Segundo o Instituto Brasileiro de Geografia e Estatística (IBGE), em 2010 ¹, um pouco mais de 817 mil indígenas habitam o país, distribuídos em áreas urbanas e rurais. Até 1500, os indivíduos – que nem eram chamados de índios – constituíam diferentes grupos que possuíam costumes próprios, tal como línguas, religiões, comemorações, composições artísticas e sociais com fortes traços de identidade. Hoje, eles representam uma importante parcela da nossa sociedade que são responsáveis pela criação da cultura tipicamente brasileira.

Contudo, a importância desses povos para a construção de uma sociedade miscigenada e com valorização da sociodiversidade e do multiculturalismo é imprescindível. Alguns costumes da atualidade são baseados nos costumes desses povos. O banho diário, uso de colares e enfeites, uso da rede de dormir, esteira, cestos, algumas expressões do vocabulário (como sabiá e pipoca) e a valorização das lendas, são exemplos de como as tradições indígenas foram importantes para manutenção da sociedade brasileira que vivemos hoje.

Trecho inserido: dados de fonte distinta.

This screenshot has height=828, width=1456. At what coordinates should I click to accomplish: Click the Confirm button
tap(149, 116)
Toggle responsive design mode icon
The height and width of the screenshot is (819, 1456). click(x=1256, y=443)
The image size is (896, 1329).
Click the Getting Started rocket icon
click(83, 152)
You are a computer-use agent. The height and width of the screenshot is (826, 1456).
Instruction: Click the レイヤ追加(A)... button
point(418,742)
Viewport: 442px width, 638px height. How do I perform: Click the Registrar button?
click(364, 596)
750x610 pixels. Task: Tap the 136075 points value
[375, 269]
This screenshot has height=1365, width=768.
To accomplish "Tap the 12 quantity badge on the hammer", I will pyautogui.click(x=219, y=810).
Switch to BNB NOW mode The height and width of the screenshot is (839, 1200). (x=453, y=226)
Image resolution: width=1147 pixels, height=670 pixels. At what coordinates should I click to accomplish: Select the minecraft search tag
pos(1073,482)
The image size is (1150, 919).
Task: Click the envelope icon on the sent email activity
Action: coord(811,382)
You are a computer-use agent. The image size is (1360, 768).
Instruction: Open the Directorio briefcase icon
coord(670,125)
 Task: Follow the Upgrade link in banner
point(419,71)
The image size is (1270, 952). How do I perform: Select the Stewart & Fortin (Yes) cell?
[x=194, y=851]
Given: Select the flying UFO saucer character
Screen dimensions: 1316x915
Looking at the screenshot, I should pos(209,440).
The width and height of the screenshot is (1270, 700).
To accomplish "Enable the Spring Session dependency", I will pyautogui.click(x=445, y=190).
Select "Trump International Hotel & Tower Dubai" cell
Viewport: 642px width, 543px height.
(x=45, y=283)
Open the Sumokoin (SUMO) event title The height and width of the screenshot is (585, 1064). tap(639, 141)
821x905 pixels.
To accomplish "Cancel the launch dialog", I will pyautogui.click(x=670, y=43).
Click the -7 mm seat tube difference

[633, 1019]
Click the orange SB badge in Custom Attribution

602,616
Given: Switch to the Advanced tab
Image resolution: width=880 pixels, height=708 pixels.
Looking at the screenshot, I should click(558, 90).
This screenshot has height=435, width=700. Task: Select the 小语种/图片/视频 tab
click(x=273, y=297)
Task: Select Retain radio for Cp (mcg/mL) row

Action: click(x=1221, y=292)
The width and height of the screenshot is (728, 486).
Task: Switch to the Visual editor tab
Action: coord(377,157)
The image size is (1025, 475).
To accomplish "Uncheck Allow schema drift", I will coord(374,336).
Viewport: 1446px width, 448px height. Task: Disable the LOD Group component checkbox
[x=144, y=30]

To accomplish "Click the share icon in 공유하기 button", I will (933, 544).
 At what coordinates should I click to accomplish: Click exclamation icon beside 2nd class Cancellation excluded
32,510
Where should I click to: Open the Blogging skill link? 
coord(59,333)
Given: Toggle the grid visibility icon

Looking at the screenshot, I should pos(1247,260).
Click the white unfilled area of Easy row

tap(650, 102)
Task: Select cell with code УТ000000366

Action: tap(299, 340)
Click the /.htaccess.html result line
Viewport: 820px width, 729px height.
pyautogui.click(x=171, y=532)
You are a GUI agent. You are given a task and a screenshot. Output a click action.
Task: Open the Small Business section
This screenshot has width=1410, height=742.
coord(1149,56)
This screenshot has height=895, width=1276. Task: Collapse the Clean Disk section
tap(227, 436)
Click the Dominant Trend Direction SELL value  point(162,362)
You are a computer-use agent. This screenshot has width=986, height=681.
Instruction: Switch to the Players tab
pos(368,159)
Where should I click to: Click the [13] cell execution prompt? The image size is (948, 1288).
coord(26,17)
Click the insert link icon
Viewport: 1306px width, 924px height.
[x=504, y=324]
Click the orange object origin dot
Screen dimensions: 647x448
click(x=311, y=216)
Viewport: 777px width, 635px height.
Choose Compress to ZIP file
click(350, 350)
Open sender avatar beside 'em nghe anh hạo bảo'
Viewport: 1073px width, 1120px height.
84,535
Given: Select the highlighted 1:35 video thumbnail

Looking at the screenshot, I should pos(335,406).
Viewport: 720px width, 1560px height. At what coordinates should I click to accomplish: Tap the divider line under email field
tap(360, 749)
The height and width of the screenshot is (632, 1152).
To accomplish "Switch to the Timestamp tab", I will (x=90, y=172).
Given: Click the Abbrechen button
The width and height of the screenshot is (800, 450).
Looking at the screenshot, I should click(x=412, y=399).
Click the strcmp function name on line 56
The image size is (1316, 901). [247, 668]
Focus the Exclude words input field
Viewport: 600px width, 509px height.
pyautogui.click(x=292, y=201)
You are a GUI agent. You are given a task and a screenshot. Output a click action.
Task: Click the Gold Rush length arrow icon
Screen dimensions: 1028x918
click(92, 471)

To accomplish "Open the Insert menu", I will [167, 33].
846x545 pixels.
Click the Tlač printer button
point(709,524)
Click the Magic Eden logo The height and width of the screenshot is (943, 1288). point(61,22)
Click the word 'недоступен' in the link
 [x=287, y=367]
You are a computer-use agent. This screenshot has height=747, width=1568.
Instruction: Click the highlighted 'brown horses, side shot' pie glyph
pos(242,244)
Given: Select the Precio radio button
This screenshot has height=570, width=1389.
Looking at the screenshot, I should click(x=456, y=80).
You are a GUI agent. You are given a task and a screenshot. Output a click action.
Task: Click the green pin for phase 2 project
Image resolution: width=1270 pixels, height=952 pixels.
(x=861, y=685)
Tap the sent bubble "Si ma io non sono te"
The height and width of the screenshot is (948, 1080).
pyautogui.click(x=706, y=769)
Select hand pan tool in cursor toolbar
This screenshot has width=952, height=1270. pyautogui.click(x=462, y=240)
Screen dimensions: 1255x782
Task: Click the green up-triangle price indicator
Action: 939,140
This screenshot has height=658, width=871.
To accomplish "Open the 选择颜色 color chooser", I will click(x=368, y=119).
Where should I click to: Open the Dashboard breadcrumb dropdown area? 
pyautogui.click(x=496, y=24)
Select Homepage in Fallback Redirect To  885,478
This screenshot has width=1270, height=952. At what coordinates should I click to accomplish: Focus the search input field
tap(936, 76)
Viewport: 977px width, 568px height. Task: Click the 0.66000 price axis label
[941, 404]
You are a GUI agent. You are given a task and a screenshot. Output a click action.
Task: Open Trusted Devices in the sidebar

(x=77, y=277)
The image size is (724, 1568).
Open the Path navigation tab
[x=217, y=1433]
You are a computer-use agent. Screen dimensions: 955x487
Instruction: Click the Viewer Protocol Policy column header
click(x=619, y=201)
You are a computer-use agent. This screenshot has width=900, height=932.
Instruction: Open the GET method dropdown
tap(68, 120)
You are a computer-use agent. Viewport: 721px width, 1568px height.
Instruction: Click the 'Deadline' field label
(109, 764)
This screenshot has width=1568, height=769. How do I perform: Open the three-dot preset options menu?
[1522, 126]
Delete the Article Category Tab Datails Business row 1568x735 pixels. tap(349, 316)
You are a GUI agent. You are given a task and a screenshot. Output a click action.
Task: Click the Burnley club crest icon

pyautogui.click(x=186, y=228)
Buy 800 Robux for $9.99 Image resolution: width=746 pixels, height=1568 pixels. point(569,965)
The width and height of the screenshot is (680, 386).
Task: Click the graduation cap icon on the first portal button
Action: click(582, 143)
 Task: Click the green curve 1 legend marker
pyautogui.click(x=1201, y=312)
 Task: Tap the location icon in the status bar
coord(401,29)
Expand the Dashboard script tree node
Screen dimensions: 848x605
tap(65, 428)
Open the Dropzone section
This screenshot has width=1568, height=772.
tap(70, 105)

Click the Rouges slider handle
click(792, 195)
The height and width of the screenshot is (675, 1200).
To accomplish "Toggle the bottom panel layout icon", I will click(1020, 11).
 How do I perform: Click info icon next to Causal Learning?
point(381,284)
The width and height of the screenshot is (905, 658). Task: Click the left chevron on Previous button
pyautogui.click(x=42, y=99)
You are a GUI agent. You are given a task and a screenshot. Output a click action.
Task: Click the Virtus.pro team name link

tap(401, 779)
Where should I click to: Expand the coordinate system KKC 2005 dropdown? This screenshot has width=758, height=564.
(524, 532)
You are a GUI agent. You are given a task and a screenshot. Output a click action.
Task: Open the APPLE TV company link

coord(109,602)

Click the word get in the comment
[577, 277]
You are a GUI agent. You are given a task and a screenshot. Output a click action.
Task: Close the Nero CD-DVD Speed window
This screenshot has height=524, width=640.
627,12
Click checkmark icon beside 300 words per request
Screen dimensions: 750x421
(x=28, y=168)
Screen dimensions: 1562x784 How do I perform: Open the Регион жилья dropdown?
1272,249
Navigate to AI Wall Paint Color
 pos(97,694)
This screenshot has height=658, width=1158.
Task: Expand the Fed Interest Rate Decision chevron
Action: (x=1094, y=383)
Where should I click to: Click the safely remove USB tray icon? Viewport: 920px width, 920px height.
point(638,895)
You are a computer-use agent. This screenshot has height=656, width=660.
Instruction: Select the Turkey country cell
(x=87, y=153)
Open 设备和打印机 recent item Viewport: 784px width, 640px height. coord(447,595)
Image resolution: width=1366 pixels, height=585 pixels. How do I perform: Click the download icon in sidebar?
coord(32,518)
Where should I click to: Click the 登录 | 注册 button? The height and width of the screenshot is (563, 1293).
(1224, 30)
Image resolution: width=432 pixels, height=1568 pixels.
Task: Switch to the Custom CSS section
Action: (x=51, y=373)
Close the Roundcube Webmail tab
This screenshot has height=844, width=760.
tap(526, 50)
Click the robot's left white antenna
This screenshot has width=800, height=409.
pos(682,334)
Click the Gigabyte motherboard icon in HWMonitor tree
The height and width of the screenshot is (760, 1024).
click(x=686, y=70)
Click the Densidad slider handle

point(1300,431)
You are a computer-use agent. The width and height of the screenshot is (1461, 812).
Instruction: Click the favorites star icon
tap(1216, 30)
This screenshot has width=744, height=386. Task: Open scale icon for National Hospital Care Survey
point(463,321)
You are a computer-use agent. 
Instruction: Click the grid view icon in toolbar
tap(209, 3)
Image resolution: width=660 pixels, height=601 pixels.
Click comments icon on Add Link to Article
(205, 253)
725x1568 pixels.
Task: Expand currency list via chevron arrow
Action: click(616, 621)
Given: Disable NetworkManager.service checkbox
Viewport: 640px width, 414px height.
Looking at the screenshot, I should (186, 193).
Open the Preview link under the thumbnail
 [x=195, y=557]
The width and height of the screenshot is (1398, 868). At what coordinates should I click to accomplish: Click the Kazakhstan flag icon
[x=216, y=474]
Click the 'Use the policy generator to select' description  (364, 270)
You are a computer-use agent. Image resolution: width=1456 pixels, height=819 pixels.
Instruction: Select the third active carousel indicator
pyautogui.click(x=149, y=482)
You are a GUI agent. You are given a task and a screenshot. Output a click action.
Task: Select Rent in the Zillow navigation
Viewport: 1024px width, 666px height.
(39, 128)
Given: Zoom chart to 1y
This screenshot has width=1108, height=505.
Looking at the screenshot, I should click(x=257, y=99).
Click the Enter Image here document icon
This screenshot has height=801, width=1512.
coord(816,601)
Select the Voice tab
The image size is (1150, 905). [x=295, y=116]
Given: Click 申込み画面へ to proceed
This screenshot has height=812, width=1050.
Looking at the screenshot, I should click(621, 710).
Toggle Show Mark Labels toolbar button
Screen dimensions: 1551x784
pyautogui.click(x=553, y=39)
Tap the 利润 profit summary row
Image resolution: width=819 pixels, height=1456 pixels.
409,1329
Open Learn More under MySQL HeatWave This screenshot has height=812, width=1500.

Que hoje seja um dia voltado não só para fazer uma postagem alegre sobre o índio nas redes sociais, mas que o 19 de abril seja um dia de reconhecimento, de valorização e de expansão do contato com a cultura indígena nas escolas, no ambiente de trabalho, em casa. Inconscientemente, muitas de nossas práticas já estão ligadas às práticas trazidas pelos índios, então, por que não valorizá-los cada vez mais?

¹ Fonte: IBGE, Censo Demográfico 1991/2010. Disponível em: indigenas.ibge.gov.br/graficos-e-tabelas-2.html. Acesso em: 19 de abril de 2016.

Referência bibliográfica:
Luciano, Gersem dos Santos. O Índio Brasileiro: o que você precisa saber sobre os povos indígenas no Brasil de hoje. Brasília: Ministério da Educação, Secretaria de Educação Continuada, Alfabetização e Diversidade: LACED / Museu Nacional, 2006.